Como um todo, eles se adaptaram às condições planetárias cá encontradas. Suas asas membranosas haviam atrofiado, seus longos e elegantes tentáculos se tornavam cada vez mais curtos e semelhantes a nadadeiras e eles respiravam sob a água. Os mares, aliás, passaram a ser seu habitat principal, as profundezas marinhas assistiam ao último suspiro da raça enquanto eles comandavam os Shoggoth na edificação de muralhas para suas novas cidades submarinas.

Mas há cerca de 65 milhões de anos no passado, a Terra enfrentou uma nova e mais dramática catástrofe. Há diferentes conjecturas sobre o que se bateu sobre o planeta, hoje, a maioria dos pesquisadores acreditam que teria sido o choque de um meteoro de dimensões consideráveis, possivelmente atingindo a atual Península do Yucatan. Este teria decretado a extinção dos grandes répteis em uma hecatombe. 


Mas há rumores de que essa tragédia possa ter sido causada em decorrência de algum experimento científico misterioso conduzido pela Raça Ancestral. O próprio meteoro destruidor pode ter sido atraído pela ciência deles, mas há outras possibilidades ainda mais assustadoras.

Naqueles tempos, a Raça Ancestral estava envolvida com a criação de engenhos cada vez maiores e perigosos. Talvez em busca de uma renovação de sua importância cósmica, eles mergulharam numa busca por algo grandioso; um mecanismo conhecido como Armadilha Divina. O conceito dele é complexo demais para a mente humana compreender, mas em linhas gerais seria como uma dimensão artificial, fabricada para atrair, capturar e confinar seres de imenso poder. O propósito dela escapa à compreensão, mas supostamente envolveria obtenção de fontes de energia.

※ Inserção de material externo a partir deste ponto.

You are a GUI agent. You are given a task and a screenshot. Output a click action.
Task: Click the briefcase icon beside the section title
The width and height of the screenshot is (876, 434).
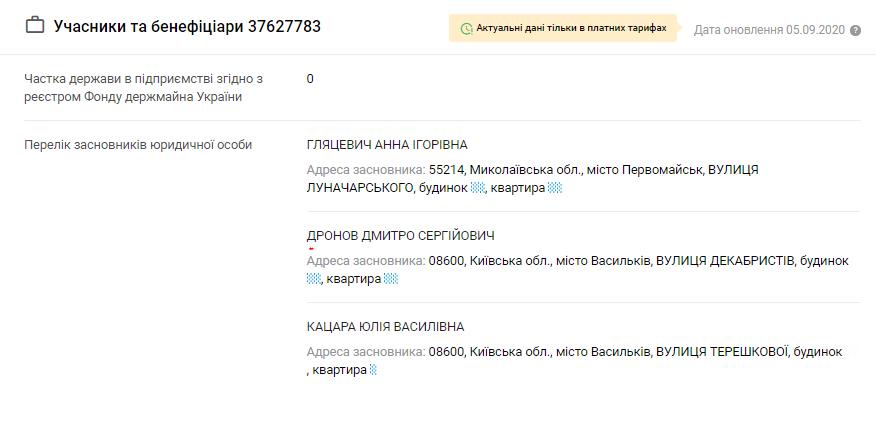[35, 26]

O ousado empreendimento foi instalado sob a grande Capital na Antártida, sob as montanhas do Continente. Ele teria sido acionado uma única vez, ocasião em que capturou uma entidade desconhecida de poder incomensurável. A máquina foi submetida à enorme pressão e por pouco não acabou exaurida, mas no fim ela cumpriu seu propósito. O processo, no entanto, pode ter atraído o meteoro, ou resultado em uma explosão monumental, não se sabe ao certo. A única certeza é que algo devastador ocorreu logo em seguida e o planeta enfrentou um período de instabilidade. Com efeito, mudanças climáticas acentuadas aniquilaram formas de vida incapazes de se adaptar às alterações, em especial os grandes sáurios. O que, a longo prazo, favoreceu o desenvolvimento dos mamíferos e da raça humana.

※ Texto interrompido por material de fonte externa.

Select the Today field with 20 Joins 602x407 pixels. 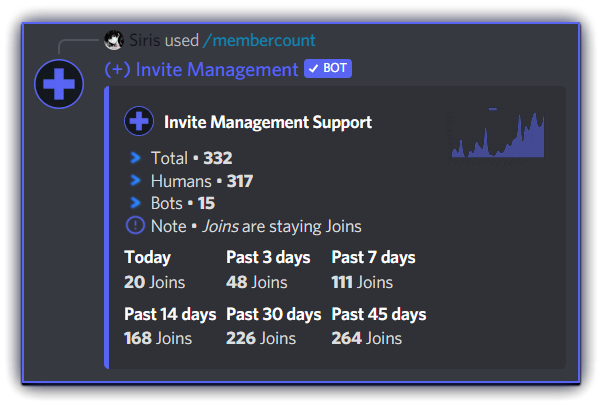coord(154,270)
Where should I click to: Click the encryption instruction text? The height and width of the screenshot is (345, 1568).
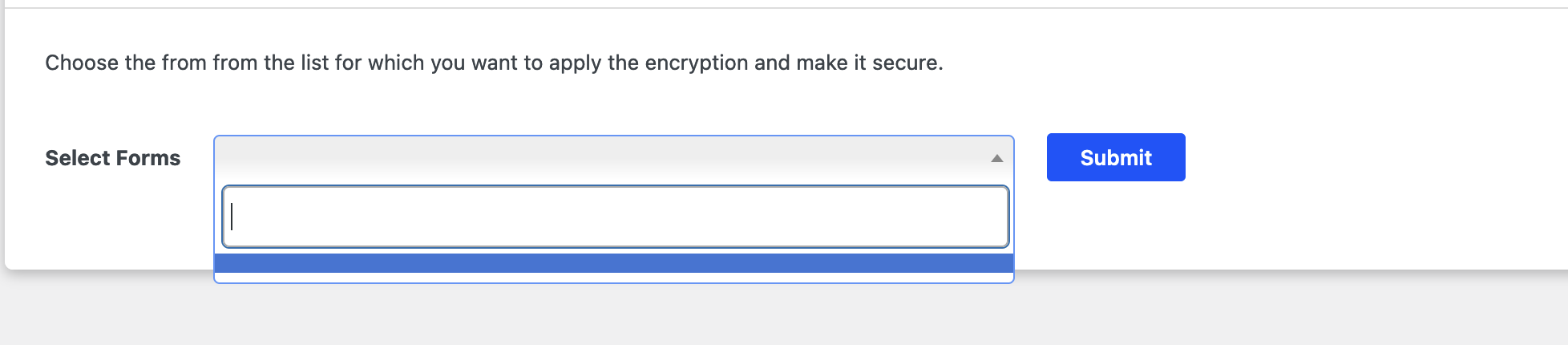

A mesma catástrofe também atingiu a Raça Ancestral em cheio. Várias cidades foram destruídas pelos terremotos resultantes e foram responsáveis pelo surgimento da cordilheira mencionada pela Expedição Miskatonic em 1931. Muitas cidades submarinas foram varridas da existência, despencando em trincheiras subaquáticas que as engoliram para sempre. O temor se instalou sobre a maioria dos indivíduos subitamente flagelados e estes começaram a convergir para a cidade primordial que os havia recebido na aurora dos tempos. Gradualmente as demais cidades foram se esvaziando com seus habitantes migrando para a Antártida. Talvez a essa altura, muitos já soubessem que o ocaso estava próximo e que a espécie necessitava se juntar caso quisesse perdurar por mais alguns milhões de anos. Outra possibilidade é que o aparato demandasse a presença dos membros da espécie que se sentiam responsáveis pela sua manutenção permanente. 
 
Mas apesar de todos percalços, a sociedade perdurou adotando uma nova postura na qual abraçava sua nova condição como expectador e não protagonista. Nem mesmo a presença dos primitivos Abissais os incomodavam, quem dirá o surgimento de espécies conscientes na superfície. Essa foi a deixa para outras espécies surgirem e se desenvolverem no planeta até então domínio exclusivo dos seres primordiais. 

Isso trouxe um curioso desafio, lidar com a exaustão e tédio após tantas gerações. De alguma forma, a Raça Ancestral parecia estar exaurida de propósito e sabendo disso abraçou o rápido declínio. Os Shoggoth percebendo isso, ainda tentaram uma derradeira revolta, mas esta foi sufocada. 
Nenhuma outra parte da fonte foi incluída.